Ce type de réflexion a été étendu par les théoriciens néolibéraux contre tout ce qui n’était pas propriété privée : l’affirmation générale, appuyée sur une part de comportements réels, était que l’absence de propriétaire privé ne pouvait que produire des comportements inefficaces : ceux-ci relevaient soit de la logique d’un « passager clandestin » (chacun s’en remettant à d’autres, donc à personne en pratique, pour prendre soin du bien commun qui se détériorait), soit encore d’une « rationalité » attribuée aux travailleurs autogestionnaires, sacrifiant nécessairement les investissements de long terme (et les embauches) pour augmenter les revenus immédiats. Sauf que, justement, de tels comportements existaient, mais en rapport avec l’horizon de gestion (micro-économique) et marchand imposé aux  autogestionnaires, inadéquat à la rationalité de gestion d’une propriété sociale des moyens de production faisant « système ». La critique ignorait évidemment l’existence d’autres réponses, solidaires et cohérentes avec les droits autogestionnaires, en leur donnant les moyens d’être efficaces à l’échelle adéquate.

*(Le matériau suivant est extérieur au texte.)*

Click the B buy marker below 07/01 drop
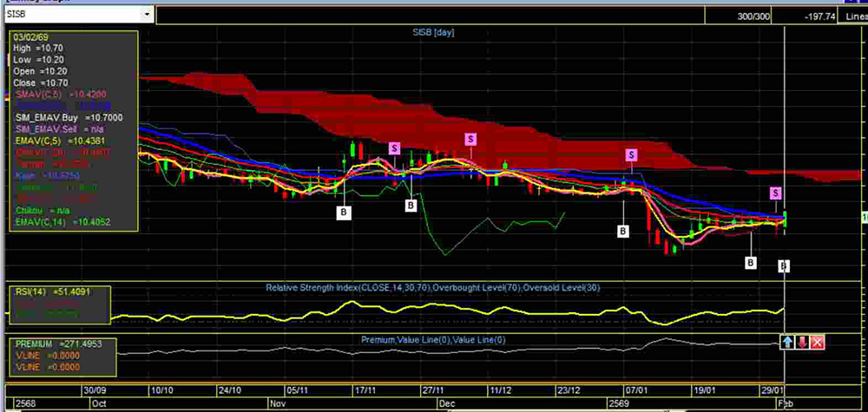This screenshot has height=412, width=868. 622,231
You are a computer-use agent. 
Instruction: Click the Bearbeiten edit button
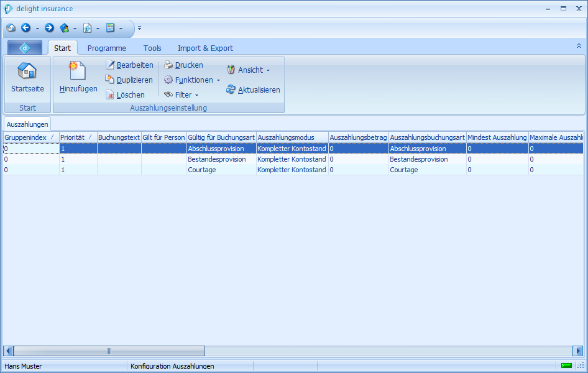[x=129, y=65]
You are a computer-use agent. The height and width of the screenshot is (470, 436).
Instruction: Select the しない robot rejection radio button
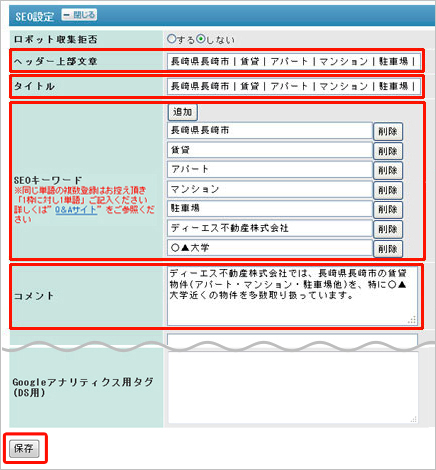click(201, 39)
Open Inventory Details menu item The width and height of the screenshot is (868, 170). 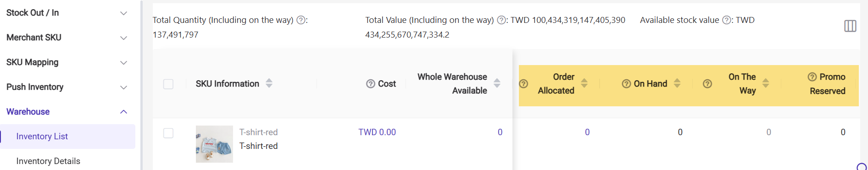tap(48, 161)
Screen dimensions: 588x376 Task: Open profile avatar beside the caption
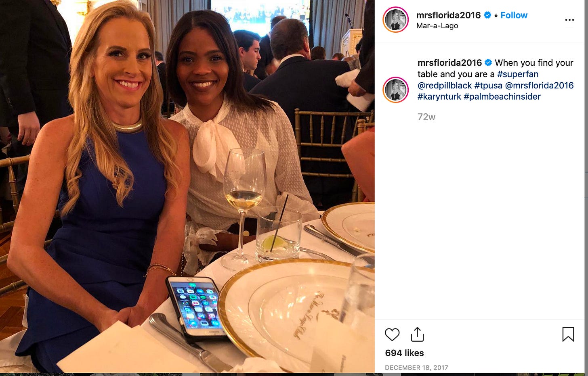(395, 90)
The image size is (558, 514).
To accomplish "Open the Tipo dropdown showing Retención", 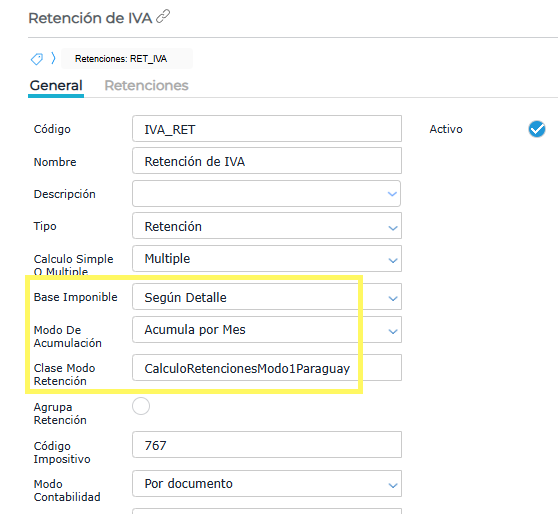I will point(267,226).
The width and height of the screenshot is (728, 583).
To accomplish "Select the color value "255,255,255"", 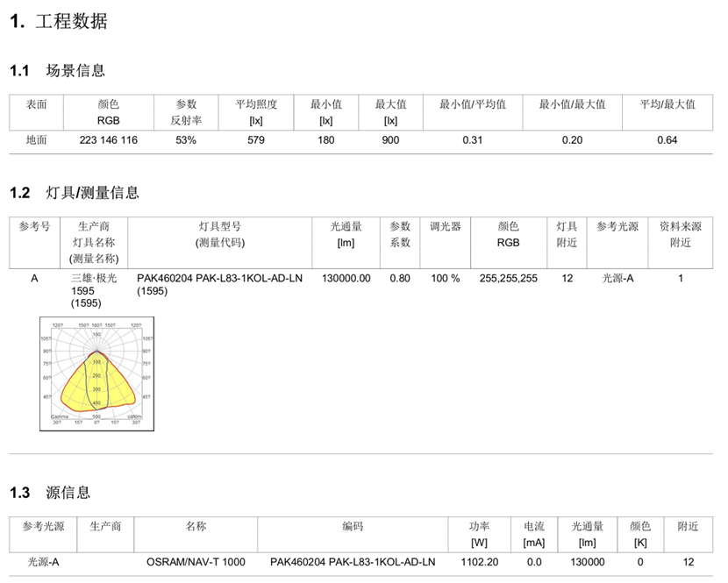I will click(x=508, y=278).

Mais la Yougoslavie des années 1980 était en crise, soumise à un endettement interne et externe généralisé ainsi qu’à la montée des nationalismes. Les autogestionnaires n’étaient pas en mesure d’apporter une réponse à la crise des projets socialistes cumulant alors des causes endogènes – l’impasse de réformes bâtardes et la répression de tous les courants et mouvements offrant des alternatives socialistes autogestionnaires de la Tchécoslovaquie à la Yougoslavie en passant par la Pologne – et les pressions externes de l’endettement et de la course aux armements dans les années 1980. (Samary 2008a).

C’est donc dans un contexte de contre-révolution sociale et idéologique mondialisée que s’est propagé sur le terrain académique un souffle d’air frais associé aux travaux d’Elinor Östrom (1990) sur les communs. Elle mettait à mal la thèse de l’inéluctable « tragédie des communs ». Sa recherche principale était ancrée surtout (comme celle de G. Hardin) sur la gestion de biens communs naturels – terre, eau… Etudiant l’expérience de communautés indigènes, elle démontra qu’une telle gestion avait été efficace, moyennant des règles adoptées par les populations directement concernées.

La valorisation académique de ces travaux par un « prix nobel » a élargi les marges de résistance idéologique aux privatisations, bien que, comme c’est le cas sur d’autres notions, les appropriations libérales de ces thématiques se sont également manifestées. Quels biens étaient susceptibles de devenir « communs » et qu’entendait-on par là ? Les points de vue ont été très divers et ambigus, comme l’a souligné notamment Sébastien Broca (2016).

Notons seulement ici la tendance contestable de plusieurs approches à s’appuyer sur des critères supposés objectifs voire « scientifiques » pour « légitimer » soit des privatisations soit des communs. Or il n’existe pas de démonstration théorique  sérieuse sur ce terrain et l’expérience prouve d’ailleurs qu’il n’existe pas de biens qui « par essence » seraient « inappropriables » et donc voués à être soit mis en commun soit en propriété publique  : quand le rapport de force le lui permet, comme c’est le cas depuis quelques décennies, le capitalisme privatise tout,  s’empare de tout – du corps (et de l’être) humain aux services publics en passant par la nature et les connaissances.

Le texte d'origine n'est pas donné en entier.